La manifestation du 23 avril 2022 à Bruxelles. | Photo: GPA

Le Royaume-Uni a caché Julian à la vue du public : il ne s’est pas rendu au tribunal et n'a pas été autorisé à y aller en personne depuis janvier 2021 – il a été autorisé à assister à l’audience par liaison vidéo. En réalité personne, y compris la presse, n'a pu le photographier ou l'interviewer. C'est typique d'une affaire politique où il y a une illusion de processus en surface, mais où les abus se cachent dans les détails, comme le refus de l'autoriser à venir au tribunal – et même quand il était au tribunal, il n'était pas autorisé à s'asseoir à côté de ses avocats. Nous nous sommes même battus avec les autorités britanniques pour autoriser un photographe de mariage à assister aux audiences pour cette même raison : elles ont peur de montrer que Julian est un être humain. Mais la persécution qu’il subit est maintenant évidente pour tout le monde. 

Quand les accusations ont été dévoilées, tout le monde était sous le choc. L'administration américaine veut l'emprisonner pour ses activités journalistiques, et cela signifie que le précédent sera créé pour d'autres personnes s'engageant dans les mêmes activités. Il est en prison depuis plus de trois ans, sans condamnation, uniquement sur base de cette demande d'extradition scandaleuse. Le rapporteur spécial des Nations unies sur la torture, Nils Melzer, a enquêté sur le cas de Julian et a écrit un livre à ce sujet. Il a conclu qu'il avait été soumis à de la torture psychologique et que les Etats impliqués s'étaient engagés dans un effort concerté pour le priver de ses droits les plus fondamentaux.

Des lanceurs d'alerte ont révélé qu'ils travaillaient pour la CIA dans l'ambassade, en mettant sur écoute des réunions protégées par la loi. Des rapports récents ont révélé que la CIA, dirigée alors par Mike Pompeo, complotait activement pour assassiner Julian pendant la présidence de Trump. Pendant ce temps, l’agence de renseignement a également déployé une vaste campagne de désinformation pour réduire le soutien politique à Julian et WikiLeaks en vue de son arrestation, de sorte qu'il y a beaucoup de confusion autour de cette affaire. Des enquêtes comme celle du rapporteur spécial de Nils Melzer, de Stefania Maurizi, ou encore l'enquête de la télélvision publique italienne produite l'année dernière, ont un impact majeur. L'opinion publique est de plus en plus informée de ce qu’il se passe ici. Cette prise de conscience doit se poursuivre, car si elle devient suffisamment forte, elle permettra d'arrêter cette extradition et de libérer Julian.

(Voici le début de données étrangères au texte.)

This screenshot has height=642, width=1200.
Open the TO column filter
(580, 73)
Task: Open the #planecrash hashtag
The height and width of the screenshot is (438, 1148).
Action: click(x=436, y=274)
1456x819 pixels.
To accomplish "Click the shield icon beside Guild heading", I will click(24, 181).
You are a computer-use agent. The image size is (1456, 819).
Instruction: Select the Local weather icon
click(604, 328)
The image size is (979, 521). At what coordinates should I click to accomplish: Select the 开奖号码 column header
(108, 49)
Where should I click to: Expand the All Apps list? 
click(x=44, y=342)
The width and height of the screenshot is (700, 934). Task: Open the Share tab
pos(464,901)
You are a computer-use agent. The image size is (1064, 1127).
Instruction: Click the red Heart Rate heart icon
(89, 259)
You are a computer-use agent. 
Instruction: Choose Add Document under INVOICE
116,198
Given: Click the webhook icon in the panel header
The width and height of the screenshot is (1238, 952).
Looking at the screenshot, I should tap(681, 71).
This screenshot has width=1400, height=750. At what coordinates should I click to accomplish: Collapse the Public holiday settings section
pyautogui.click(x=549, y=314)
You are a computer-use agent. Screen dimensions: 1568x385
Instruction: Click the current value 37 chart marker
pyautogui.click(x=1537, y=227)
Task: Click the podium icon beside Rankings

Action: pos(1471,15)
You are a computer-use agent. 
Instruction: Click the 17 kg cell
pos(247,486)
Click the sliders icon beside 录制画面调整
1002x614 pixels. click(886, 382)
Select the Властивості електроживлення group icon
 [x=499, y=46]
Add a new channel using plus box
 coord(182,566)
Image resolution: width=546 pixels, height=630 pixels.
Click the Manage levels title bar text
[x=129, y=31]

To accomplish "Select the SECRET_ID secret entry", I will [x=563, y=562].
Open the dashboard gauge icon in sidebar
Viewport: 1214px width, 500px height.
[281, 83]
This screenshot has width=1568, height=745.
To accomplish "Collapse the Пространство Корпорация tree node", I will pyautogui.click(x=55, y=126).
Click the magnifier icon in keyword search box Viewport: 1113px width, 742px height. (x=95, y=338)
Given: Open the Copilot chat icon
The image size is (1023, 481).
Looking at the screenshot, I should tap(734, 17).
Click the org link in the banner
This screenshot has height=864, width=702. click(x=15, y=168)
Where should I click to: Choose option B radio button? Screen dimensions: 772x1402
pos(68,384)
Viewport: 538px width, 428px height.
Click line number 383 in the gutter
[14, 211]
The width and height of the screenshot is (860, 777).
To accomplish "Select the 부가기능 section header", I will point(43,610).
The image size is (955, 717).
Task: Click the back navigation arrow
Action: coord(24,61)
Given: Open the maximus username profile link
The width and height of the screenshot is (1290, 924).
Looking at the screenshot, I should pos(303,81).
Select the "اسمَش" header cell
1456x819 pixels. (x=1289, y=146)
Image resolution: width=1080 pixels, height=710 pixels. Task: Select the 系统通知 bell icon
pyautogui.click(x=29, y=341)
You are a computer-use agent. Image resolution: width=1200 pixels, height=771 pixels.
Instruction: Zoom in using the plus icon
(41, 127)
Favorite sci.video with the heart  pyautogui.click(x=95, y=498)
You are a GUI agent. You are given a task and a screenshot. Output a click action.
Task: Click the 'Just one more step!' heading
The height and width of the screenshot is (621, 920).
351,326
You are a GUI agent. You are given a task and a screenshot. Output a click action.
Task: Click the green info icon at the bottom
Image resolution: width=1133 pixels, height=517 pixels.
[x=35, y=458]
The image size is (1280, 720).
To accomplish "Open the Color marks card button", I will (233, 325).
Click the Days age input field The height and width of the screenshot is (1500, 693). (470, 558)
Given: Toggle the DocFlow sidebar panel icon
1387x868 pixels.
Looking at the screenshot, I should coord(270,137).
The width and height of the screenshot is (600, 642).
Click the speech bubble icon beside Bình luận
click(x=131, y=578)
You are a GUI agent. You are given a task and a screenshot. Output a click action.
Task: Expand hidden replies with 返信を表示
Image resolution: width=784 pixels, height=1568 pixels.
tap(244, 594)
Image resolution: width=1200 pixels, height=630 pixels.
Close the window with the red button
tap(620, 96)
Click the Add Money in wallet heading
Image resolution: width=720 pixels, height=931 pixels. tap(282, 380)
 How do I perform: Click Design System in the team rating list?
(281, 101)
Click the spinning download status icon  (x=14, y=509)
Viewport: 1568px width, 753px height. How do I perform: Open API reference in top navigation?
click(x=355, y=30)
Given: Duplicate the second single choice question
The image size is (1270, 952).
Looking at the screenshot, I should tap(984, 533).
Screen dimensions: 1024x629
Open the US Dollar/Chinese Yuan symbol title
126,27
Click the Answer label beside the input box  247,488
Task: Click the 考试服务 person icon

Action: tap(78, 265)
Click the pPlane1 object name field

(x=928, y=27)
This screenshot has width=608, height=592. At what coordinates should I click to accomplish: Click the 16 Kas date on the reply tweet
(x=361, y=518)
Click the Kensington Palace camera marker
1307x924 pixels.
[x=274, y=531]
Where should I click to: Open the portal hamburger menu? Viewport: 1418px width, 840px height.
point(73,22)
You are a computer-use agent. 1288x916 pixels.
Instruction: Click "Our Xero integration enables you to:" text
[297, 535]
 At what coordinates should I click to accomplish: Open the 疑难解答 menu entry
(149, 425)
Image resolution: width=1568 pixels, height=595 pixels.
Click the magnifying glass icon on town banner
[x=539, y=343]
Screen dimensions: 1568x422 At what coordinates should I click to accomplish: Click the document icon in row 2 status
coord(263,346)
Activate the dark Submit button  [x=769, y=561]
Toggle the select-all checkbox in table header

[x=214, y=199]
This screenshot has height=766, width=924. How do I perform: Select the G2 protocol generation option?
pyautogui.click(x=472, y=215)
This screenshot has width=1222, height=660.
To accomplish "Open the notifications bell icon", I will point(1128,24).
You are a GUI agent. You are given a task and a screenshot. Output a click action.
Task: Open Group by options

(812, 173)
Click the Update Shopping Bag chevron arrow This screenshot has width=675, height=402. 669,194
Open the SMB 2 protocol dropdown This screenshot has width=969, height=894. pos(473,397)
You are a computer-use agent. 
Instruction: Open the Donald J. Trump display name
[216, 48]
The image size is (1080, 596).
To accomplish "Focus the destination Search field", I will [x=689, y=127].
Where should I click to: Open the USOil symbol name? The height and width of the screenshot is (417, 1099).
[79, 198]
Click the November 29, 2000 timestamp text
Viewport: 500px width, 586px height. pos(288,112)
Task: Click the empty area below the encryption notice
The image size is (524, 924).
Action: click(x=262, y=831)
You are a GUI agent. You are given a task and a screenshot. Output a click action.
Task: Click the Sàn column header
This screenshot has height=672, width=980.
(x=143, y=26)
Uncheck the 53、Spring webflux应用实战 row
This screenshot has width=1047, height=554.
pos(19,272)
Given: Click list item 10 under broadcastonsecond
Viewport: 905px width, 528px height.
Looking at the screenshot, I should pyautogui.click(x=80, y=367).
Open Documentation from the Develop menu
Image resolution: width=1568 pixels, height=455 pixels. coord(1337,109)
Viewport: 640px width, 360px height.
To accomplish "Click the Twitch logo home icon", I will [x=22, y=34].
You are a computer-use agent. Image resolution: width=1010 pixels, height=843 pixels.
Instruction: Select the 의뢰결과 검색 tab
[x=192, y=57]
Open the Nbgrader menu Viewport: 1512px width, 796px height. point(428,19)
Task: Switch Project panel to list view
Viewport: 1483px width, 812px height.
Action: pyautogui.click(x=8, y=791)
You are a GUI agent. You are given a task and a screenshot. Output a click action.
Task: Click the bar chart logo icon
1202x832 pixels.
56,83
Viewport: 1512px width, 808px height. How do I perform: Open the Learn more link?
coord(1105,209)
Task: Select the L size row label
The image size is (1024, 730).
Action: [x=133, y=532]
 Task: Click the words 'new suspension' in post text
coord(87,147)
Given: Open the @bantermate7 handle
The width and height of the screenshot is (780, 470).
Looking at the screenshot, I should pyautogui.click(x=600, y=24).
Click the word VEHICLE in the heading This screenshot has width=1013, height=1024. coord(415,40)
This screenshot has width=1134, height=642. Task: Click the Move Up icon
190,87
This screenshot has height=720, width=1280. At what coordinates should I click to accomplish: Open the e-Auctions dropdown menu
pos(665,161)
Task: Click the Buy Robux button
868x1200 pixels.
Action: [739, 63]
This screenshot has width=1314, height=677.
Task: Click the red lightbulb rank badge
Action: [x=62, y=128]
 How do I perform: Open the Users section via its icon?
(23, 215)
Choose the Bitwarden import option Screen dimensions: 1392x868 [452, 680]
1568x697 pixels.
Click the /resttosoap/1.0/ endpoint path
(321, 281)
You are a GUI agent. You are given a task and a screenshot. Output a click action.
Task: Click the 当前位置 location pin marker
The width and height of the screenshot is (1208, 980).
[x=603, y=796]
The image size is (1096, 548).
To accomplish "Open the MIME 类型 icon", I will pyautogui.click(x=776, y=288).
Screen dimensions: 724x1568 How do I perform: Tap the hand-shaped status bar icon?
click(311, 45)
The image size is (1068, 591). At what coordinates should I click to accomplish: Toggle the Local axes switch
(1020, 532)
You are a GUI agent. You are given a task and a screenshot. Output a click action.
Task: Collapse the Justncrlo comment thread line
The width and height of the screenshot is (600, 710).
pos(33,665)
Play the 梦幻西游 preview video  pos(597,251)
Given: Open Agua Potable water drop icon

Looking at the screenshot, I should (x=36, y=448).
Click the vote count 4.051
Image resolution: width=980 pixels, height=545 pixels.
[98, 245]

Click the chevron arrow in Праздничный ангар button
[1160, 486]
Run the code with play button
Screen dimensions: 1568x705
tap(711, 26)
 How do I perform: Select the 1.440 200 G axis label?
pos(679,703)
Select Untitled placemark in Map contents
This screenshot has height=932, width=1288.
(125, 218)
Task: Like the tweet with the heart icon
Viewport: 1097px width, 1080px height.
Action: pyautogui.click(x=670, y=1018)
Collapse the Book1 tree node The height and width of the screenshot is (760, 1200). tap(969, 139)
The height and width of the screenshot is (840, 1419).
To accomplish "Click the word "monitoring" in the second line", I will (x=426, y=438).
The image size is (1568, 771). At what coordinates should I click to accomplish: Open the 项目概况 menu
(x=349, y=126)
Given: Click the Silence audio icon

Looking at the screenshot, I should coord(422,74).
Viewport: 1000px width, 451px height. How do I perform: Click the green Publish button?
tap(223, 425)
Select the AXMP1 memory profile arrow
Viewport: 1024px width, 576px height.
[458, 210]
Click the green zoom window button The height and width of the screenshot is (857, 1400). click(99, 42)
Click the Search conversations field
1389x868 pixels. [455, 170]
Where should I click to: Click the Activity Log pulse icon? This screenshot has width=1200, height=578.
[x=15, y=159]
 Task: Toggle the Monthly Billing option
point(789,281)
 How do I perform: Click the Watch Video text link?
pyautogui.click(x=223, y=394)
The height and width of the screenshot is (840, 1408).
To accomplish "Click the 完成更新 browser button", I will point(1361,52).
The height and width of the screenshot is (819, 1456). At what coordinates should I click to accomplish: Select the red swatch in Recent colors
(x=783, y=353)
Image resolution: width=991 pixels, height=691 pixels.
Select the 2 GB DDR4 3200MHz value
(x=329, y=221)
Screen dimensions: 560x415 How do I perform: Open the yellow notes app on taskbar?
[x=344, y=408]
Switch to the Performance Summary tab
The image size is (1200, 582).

Êtes-vous optimiste en ce qui concerne les prochaines étapes judiciaires ? Qu'attendez-vous ou demanderiez-vous aux citoyens européens à ce stade ?

Je dois continuer à espérer que cette mascarade prenne fin. Cette affaire met à l'épreuve l'équité, la robustesse et l'indépendance de toutes les institutions qu’elle a touchées. Le Royaume-Uni a échoué à maintes reprises : la Haute Cour de justice a annulé une décision antérieure de bloquer l'extradition, après que le gouvernement américain est intervenu sous la forme d'une lettre au gouvernement britannique, que la cour a scandaleusement acceptée comme une raison d'autoriser finalement l'extradition. Cette décision est totalitaire au plus haut point. Elle est un anathème pour les valeurs européennes. La seule issue juste et logique est le blocage de cette extradition.